What the task asks:
This exercise needs all of the entries set down again, exactly as they read.

---------------

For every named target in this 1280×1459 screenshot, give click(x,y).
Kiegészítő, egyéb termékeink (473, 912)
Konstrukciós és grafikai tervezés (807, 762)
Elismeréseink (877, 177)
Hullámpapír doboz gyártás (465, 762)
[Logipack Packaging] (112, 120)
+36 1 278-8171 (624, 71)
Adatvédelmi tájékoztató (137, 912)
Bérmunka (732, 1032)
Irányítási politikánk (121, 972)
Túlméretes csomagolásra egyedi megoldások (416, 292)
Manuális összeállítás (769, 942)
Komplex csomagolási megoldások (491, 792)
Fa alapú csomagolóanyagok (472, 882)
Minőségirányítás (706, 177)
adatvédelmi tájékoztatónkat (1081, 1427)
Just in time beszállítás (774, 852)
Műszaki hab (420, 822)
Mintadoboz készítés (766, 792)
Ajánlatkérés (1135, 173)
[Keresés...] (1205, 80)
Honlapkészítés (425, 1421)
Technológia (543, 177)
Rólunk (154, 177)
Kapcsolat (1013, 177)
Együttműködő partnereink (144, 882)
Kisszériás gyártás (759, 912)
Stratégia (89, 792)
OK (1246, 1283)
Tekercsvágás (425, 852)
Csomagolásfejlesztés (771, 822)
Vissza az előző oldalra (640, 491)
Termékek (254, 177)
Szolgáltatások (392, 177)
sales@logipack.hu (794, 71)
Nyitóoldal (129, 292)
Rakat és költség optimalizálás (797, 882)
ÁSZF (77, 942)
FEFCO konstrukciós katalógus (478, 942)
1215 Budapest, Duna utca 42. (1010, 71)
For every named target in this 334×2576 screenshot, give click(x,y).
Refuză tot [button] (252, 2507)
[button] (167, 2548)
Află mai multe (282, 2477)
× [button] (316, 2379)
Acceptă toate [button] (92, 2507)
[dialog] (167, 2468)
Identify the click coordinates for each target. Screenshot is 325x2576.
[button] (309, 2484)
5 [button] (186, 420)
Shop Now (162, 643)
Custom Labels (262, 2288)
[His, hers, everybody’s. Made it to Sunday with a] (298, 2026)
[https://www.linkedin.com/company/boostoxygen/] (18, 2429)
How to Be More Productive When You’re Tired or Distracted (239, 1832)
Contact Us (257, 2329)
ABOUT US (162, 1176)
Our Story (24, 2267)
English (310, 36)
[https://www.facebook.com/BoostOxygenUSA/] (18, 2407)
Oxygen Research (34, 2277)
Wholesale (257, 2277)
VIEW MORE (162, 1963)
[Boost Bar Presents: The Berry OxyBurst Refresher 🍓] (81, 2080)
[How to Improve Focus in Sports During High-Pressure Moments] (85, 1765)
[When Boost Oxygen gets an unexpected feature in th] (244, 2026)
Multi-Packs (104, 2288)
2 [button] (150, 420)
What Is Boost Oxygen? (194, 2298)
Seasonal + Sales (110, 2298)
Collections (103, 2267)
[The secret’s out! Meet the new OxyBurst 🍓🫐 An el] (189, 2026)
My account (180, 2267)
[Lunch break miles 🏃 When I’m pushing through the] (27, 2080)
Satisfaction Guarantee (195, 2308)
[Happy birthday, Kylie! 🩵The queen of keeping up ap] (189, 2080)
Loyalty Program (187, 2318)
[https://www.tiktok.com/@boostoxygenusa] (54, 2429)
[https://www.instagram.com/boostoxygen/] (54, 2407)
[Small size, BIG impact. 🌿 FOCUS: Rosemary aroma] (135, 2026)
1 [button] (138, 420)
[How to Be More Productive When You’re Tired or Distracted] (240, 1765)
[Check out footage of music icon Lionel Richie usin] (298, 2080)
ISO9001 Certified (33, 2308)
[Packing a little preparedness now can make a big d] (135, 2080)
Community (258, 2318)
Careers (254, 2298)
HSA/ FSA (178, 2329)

---------------

Reply:
For every named target in this 1280×1459 screenshot, give click(x,y).
Kiegészítő, egyéb termékeink (473, 912)
Konstrukciós és grafikai tervezés (807, 762)
Elismeréseink (877, 177)
Hullámpapír doboz gyártás (465, 762)
[Logipack Packaging] (112, 120)
+36 1 278-8171 (624, 71)
Adatvédelmi tájékoztató (137, 912)
Bérmunka (732, 1032)
Irányítási politikánk (121, 972)
Túlméretes csomagolásra egyedi megoldások (416, 292)
Manuális összeállítás (769, 942)
Komplex csomagolási megoldások (491, 792)
Fa alapú csomagolóanyagok (472, 882)
Minőségirányítás (706, 177)
adatvédelmi tájékoztatónkat (1081, 1427)
Just in time beszállítás (774, 852)
Műszaki hab (420, 822)
Mintadoboz készítés (766, 792)
Ajánlatkérés (1135, 173)
[Keresés...] (1205, 80)
Honlapkészítés (425, 1421)
Technológia (543, 177)
Rólunk (154, 177)
Kapcsolat (1013, 177)
Együttműködő partnereink (144, 882)
Kisszériás gyártás (759, 912)
Stratégia (89, 792)
OK (1246, 1283)
Tekercsvágás (425, 852)
Csomagolásfejlesztés (771, 822)
Vissza az előző oldalra (640, 491)
Termékek (254, 177)
Szolgáltatások (392, 177)
sales@logipack.hu (794, 71)
Nyitóoldal (129, 292)
Rakat és költség optimalizálás (797, 882)
ÁSZF (77, 942)
FEFCO konstrukciós katalógus (478, 942)
1215 Budapest, Duna utca 42. (1010, 71)
For every named target in this 334×2576 screenshot, give click(x,y).
Refuză tot [button] (252, 2507)
[button] (167, 2548)
Află mai multe (282, 2477)
× [button] (316, 2379)
Acceptă toate [button] (92, 2507)
[dialog] (167, 2468)
Identify the click coordinates for each target. Screenshot is 325x2576.
[button] (309, 2484)
5 [button] (186, 420)
Shop Now (162, 643)
Custom Labels (262, 2288)
[His, hers, everybody’s. Made it to Sunday with a] (298, 2026)
[https://www.linkedin.com/company/boostoxygen/] (18, 2429)
How to Be More Productive When You’re Tired or Distracted (239, 1832)
Contact Us (257, 2329)
ABOUT US (162, 1176)
Our Story (24, 2267)
English (310, 36)
[https://www.facebook.com/BoostOxygenUSA/] (18, 2407)
Oxygen Research (34, 2277)
Wholesale (257, 2277)
VIEW MORE (162, 1963)
[Boost Bar Presents: The Berry OxyBurst Refresher 🍓] (81, 2080)
[How to Improve Focus in Sports During High-Pressure Moments] (85, 1765)
[When Boost Oxygen gets an unexpected feature in th] (244, 2026)
Multi-Packs (104, 2288)
2 [button] (150, 420)
What Is Boost Oxygen? (194, 2298)
Seasonal + Sales (110, 2298)
Collections (103, 2267)
[The secret’s out! Meet the new OxyBurst 🍓🫐 An el] (189, 2026)
My account (180, 2267)
[Lunch break miles 🏃 When I’m pushing through the] (27, 2080)
Satisfaction Guarantee (195, 2308)
[Happy birthday, Kylie! 🩵The queen of keeping up ap] (189, 2080)
Loyalty Program (187, 2318)
[https://www.tiktok.com/@boostoxygenusa] (54, 2429)
[https://www.instagram.com/boostoxygen/] (54, 2407)
[Small size, BIG impact. 🌿 FOCUS: Rosemary aroma] (135, 2026)
1 [button] (138, 420)
[How to Be More Productive When You’re Tired or Distracted] (240, 1765)
[Check out footage of music icon Lionel Richie usin] (298, 2080)
ISO9001 Certified (33, 2308)
[Packing a little preparedness now can make a big d] (135, 2080)
Community (258, 2318)
Careers (254, 2298)
HSA/ FSA (178, 2329)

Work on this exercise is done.